EU-Außenbeauftragter Borrell kritisiert Blockade des Gazastreifens
Der EU-Außenbeauftragte Josep Borrell warf der Regierung in Jerusalem vor, mit Maßnahmen wie der Unterbrechung der Versorgung mit Wasser, Strom und Nahrungsmitteln für den Gazastreifen gegen das Völkerrecht zu verstoßen. Nach Angaben des UN-Nothilfebüros OCHA flohen bisher etwa 264.000 Menschen innerhalb des abgeriegelten Gebietes. Der türkische Präsident Recep Tayyip Erdogan bezeichnete die unablässigen Luftangriffe Israels als «Massaker». Zugleich verurteilte er das Töten von israelischen Zivilisten durch die Hamas.
Sonderflüge für Deutsche aus Israel starten
Die Lufthansa soll heute Sonderflüge für Deutsche aus Israel im Auftrag des Auswärtigen Amts aufnehmen. Das geht aus einer Mitteilung des Ministeriums an Deutsche hervor, die sich auf der Vorsorgeliste für Kriseninformationen eingetragen haben. Bundeskanzler Olaf Scholz warnte vor einer Eskalation des Konflikts. «Es besteht die Gefahr, dass das ein Flächenbrand werden kann», sagte Scholz am Mittwochabend in den ARD-«Tagesthemen». Nun müsse man zusammen mit Verbündeten dafür sorgen, dass dieser Fall nicht eintrete.
Am Donnerstag empfängt Scholz in Berlin Tamim bin Hamad Al Thani, den Emir von Katar. Der Golfstaat soll sich als Vermittler zwischen Israel und Hamas angeboten haben. Deutschland unterstützt Israel beim Kampf gegen die Hamas mit bis zu zwei von der Bundeswehr geleasten Kampfdrohnen vom Typ Heron TP. Das Verteidigungsministerium habe einer Nutzungsbitte Israels an die Bundesregierung zugestimmt, teilte das Bundesverteidigungsministerium am Mittwochabend mit.

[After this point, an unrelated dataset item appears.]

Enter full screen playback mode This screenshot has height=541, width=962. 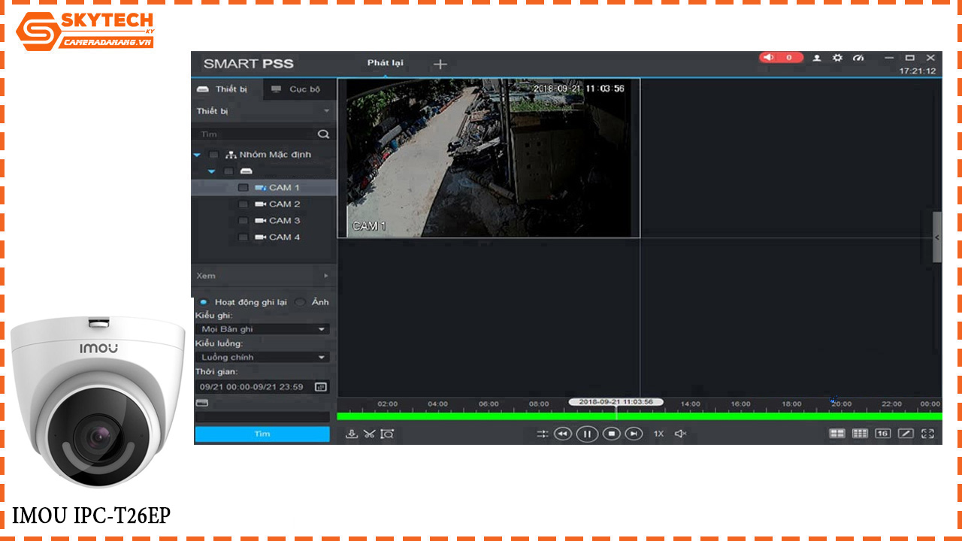[929, 434]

USA zu Hilfe Israels entschlossen
Israel müsse Maßnahmen ergreifen, um sich zu verteidigen, und sicherstellen, dass sich das Geschehene nicht wiederhole, so US-Außenminister Blinken vor dem Abflug nach Israel. «Wir sind entschlossen, dafür zu sorgen, dass Israel alles bekommt, was es braucht, um sich zu verteidigen und für die Sicherheit seines Volkes zu sorgen.»

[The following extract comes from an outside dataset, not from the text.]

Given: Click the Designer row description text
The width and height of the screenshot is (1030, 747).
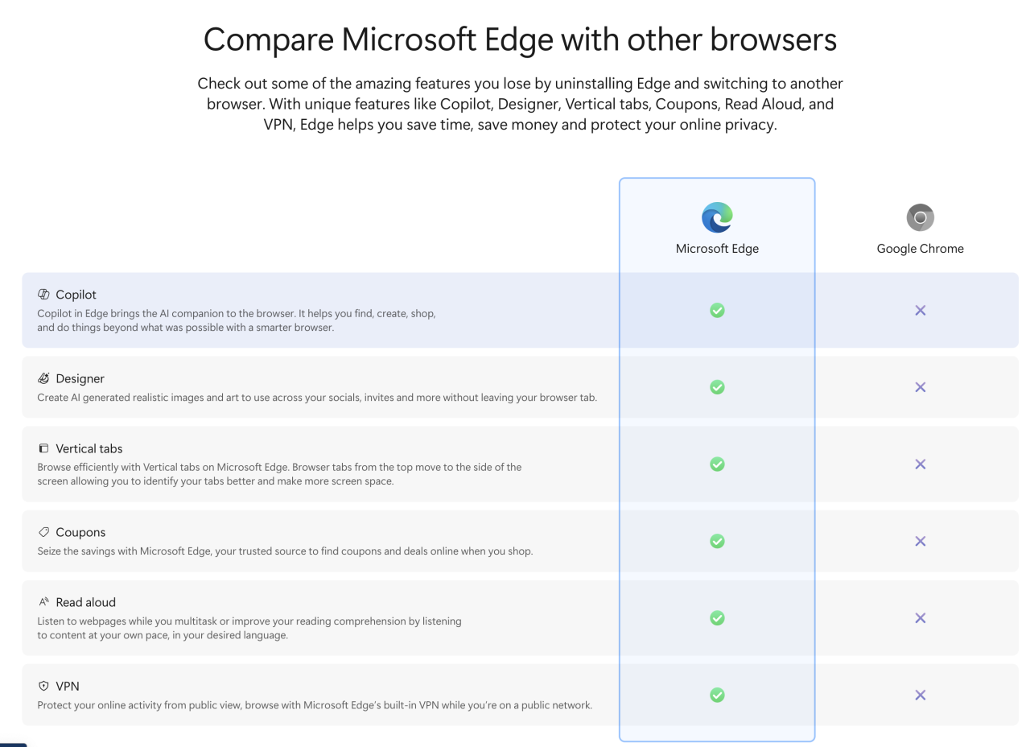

Israels Ministerpräsident Netanjahu und Oppositionspolitiker Benny Gantz verabredeten unterdessen eine Notstandsregierung. Die gemeinsame Führung sei nötig, um einen «Feind schlimmer als den IS» zu bekämpfen, sagte Netanjahu am Mittwochabend unter Verweis auf die Terrororganisation Islamischer Staat (IS). Eine Notstandsregierung gilt als politische Voraussetzung, um weitreichende militärische und politische Entscheidungen – wie eine militärisch riskante Bodenoffensive – zu treffen.